I was talking to my mother today who keeps my daughter while I am work and asked her to comb and style her hair for an outing we had planned after I got off of work. My daughter is almost ten months old and her hair is beginning to grow back (this is due to her sleeping on her back for the first few months of her life). So she has a small afro in the back and a huge crop of hair in the front and on the sides. Normally my mother puts them in small ponytails but today I told her to just brush it out into an afro and place one of her lace bandanas on them.

After she brushed the front out, which is full and longer, my mother didn't have any issues with her hair. It wasn't until she got to the back of her head, which is just as full but significantly shorter, that her image of my child's hair changed. She claimed that she looked a mess and that she looked "thrown away" because her hair wasn't as long in the back as it was in the front.

I told my mother that there was nothing wrong with her hair and that she is only ten months old. With her having nappy (yes my baby is a nappy head and I don't think that there is anything wrong with that word) hair it's going to take a while for her hair to have a lengthier look to it. As I finished getting her dressed in her adorable shiny pink track suit and adjusted her lace pink hair bandana, the look of disgust on my mother's face made me rush out of her house.

She constantly has negative things to say about me and my daughter's hair. Just yesterday she tried to convince me to straighten it with a hot comb. And when I refused she said that she thought that I was afraid of liking it straight and wouldn't want to go back to my nappy self. I told her that I am not ashamed of my hair and that it is fine and beautiful the way nature intended.

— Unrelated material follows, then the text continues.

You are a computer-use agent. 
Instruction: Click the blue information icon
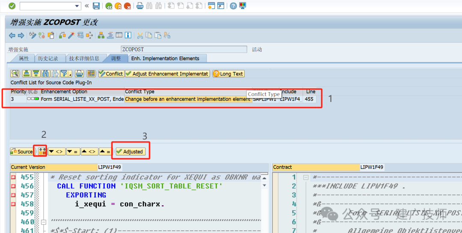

She also makes (not so) idle threats to perm (or relax) my baby's hair when I wasn't looking. I have never outright disrespected my mother, but I will walk to hell and back with her (with me being the victor) if she even thought about purchasing a Just for Me kiddie relaxer for my child's hair.

In a world that (still) favors long, flowing, blonde hair (natural, weave, or lacefront) I want my child to understand that her hair is just as beautiful as anyone else's hair without having to alter it to look like everyone else. I want her to appreciate the waves and curls and kinks that the Power above gave to her and to never think that she is less than or ugly because it isn't straight or long. But, I also want her to understand that just because she loves her natural self that she doesn't have to chastise or belittle someone else because they aren't ready to embrace their hair for what it naturally is.

India.Aire said "I am not my hair." Too bad in the African American community that is all that we are.